Fourth, we have erred in adopting organized medicine's view that all doctors' problems, dissatisfactions and anxieties are soluble in cash. When doctors tell us they can't be on call 24/7, 365 days a year in rural areas, we empathize and come to the table to help find a solution. Nurse practitioners? No thanks. Group-based practice? Can't sell it to the members. How about a hundred thousand bucks extra? Sounds good! So we inflate doctors' incomes to do the same things that sap their energy, ruin their home life and keep them on a treadmill to depression, substance abuse and burnout. Shame on us.

Fifth, we've blundered in letting medicine dwell in splendid isolation atop the heap of the health professions. We allow the guild to keep competent others out of the sandbox: nurse practitioners are threatening; let's go for physician assistants. The pharmacist who knows more than the doctor about pharmacotherapy remains a diffident subordinate instead of a true partner. The other guilds follow medicine's lead, and we wonder why interprofessional collaborative practice goes nowhere. If being separate and unequal made doctors happy and the system better, fine. But the job satisfaction survey data show the unhappy consequences of letting organized medicine get in the way of its own members' well-being.

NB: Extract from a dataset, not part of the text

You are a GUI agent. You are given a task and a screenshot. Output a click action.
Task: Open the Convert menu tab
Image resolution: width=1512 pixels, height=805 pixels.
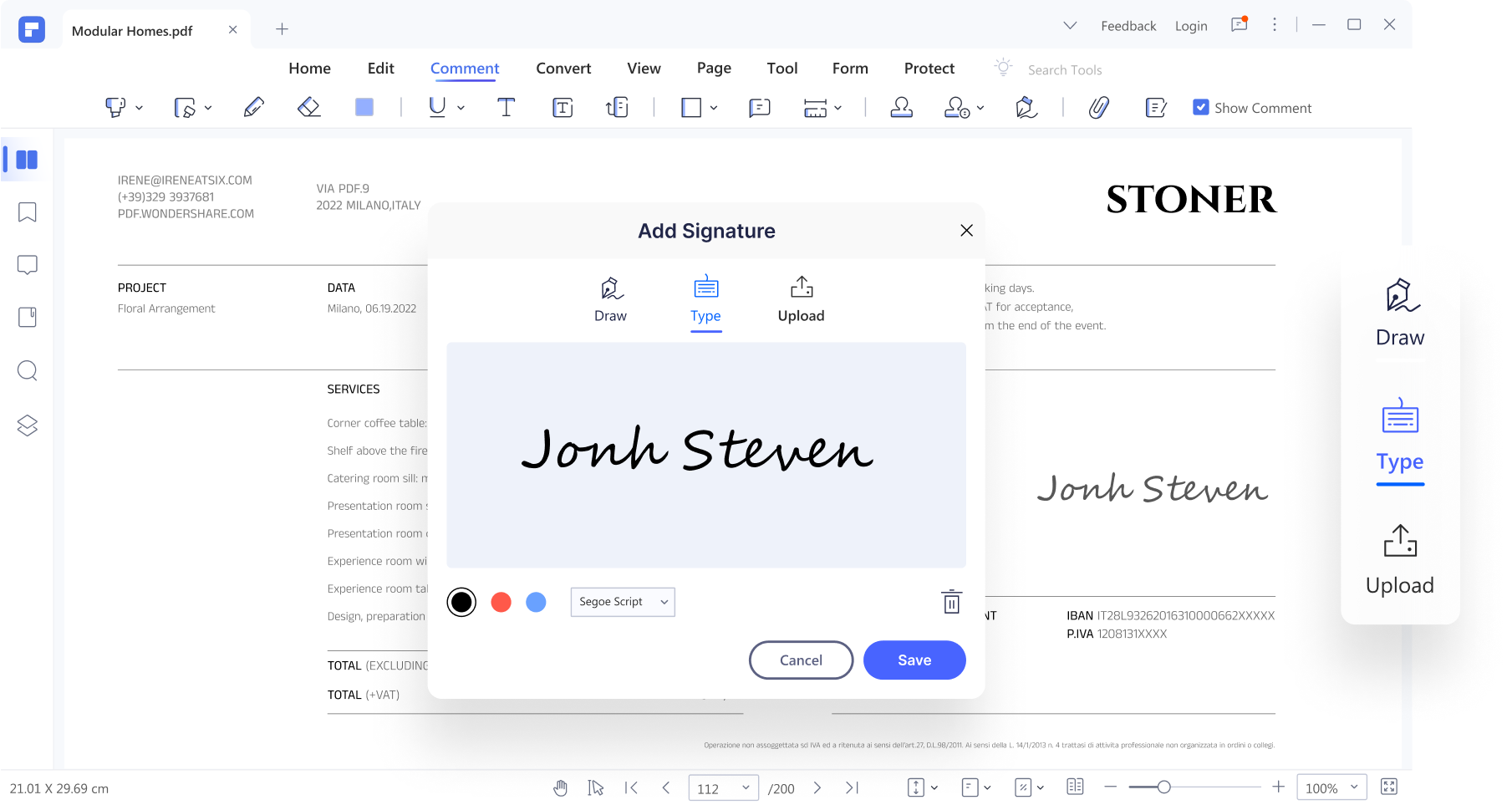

Sixth, we owe a mea culpa for letting organized medicine's media grandstanding, government baiting, hyperbole and fear mongering go unchallenged. Because we do not hold organized medicine to a higher standard of discourse and accountability, its rhetoric becomes bolder and it comes to believe its own propaganda, that every misdeed or wait list is everyone's fault but doctors'. We've turned organized medicine into expert blackmailers: more money, more machinery, a bonus here, a new medical school there. Attend a committee meeting? Pay us. Become true partners in the hard job of running the system? Nah, we like being independent contractors, not integrated team players. Staff the emergency room? Pay us fee-for-service, an hourly rate on top of that, a shift bonus on top of that. Set up shop in the poor part of town where the need is greatest and unmet? Charter of Rights! Freedom! We fed the beast and stood by as medical altruism and decency became entombed in a hard shell of self-serving cynicism. No one wins.

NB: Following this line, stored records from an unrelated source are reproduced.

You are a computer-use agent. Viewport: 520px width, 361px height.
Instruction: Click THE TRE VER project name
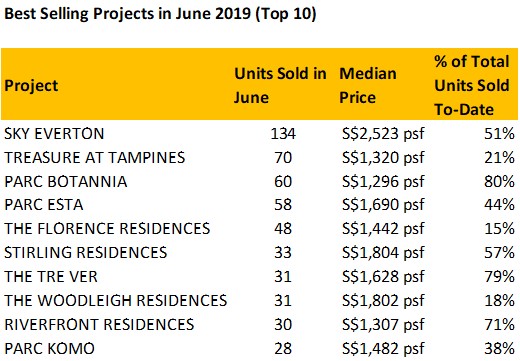[x=51, y=277]
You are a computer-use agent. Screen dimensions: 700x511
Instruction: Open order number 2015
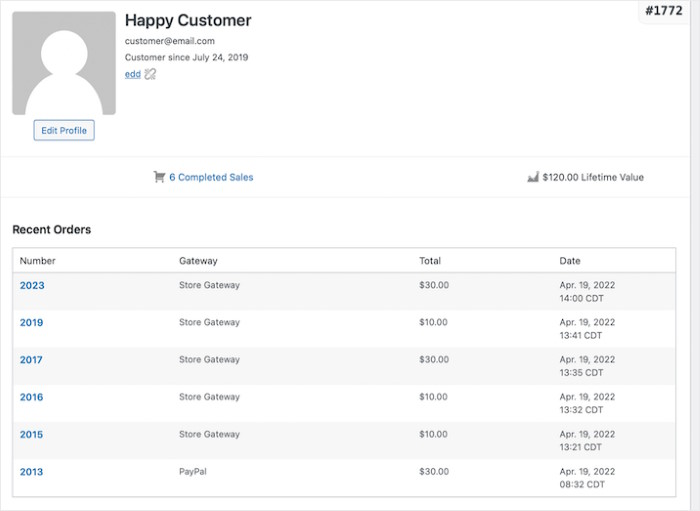click(x=32, y=435)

We've given organized medicine too much power
Our biggest mistake is failing to demand more of both organized medicine and individual doctors. We admit only superior students into medical school. We put them through intensive training (but not much education in citizenship and how systems work). We then turn a blind eye to huge variations in practice and never evaluate them seriously. And because this is a proven recipe for substandard quality, we let organized medicine persuade us that the remedy is to pay extra for mere competence - participating in chronic disease management collaboratives and following the occasional clinical practice guideline. This is our fault and our folly.

Lord Acton would have expected as much: power corrupts, and we have given organized medicine too much power. The dysfunction is intergenerational: we have not sufficiently protected and nurtured opportunities for new generations to chart a different path. We have given medicine autonomy without accountability and increased its allowance while its grades declined and it acted out at the table. Small wonder that practice is anarchic and error abounds. We didn't bring organized medicine up right, and we have only ourselves to blame for its values and behaviour.

Apology is a precursor to reconciliation and recovery. We need to recognize our mistakes and become the partners organized medicine deserves to restore its dignity as a profession that advances the public interest and justice for its members. Collectively, physicians are worse than the sum of their parts, and that harms all of them, and us. Our mistake has been to give organized medicine what it wants. It is time to give it what it needs, and to help it understand the difference.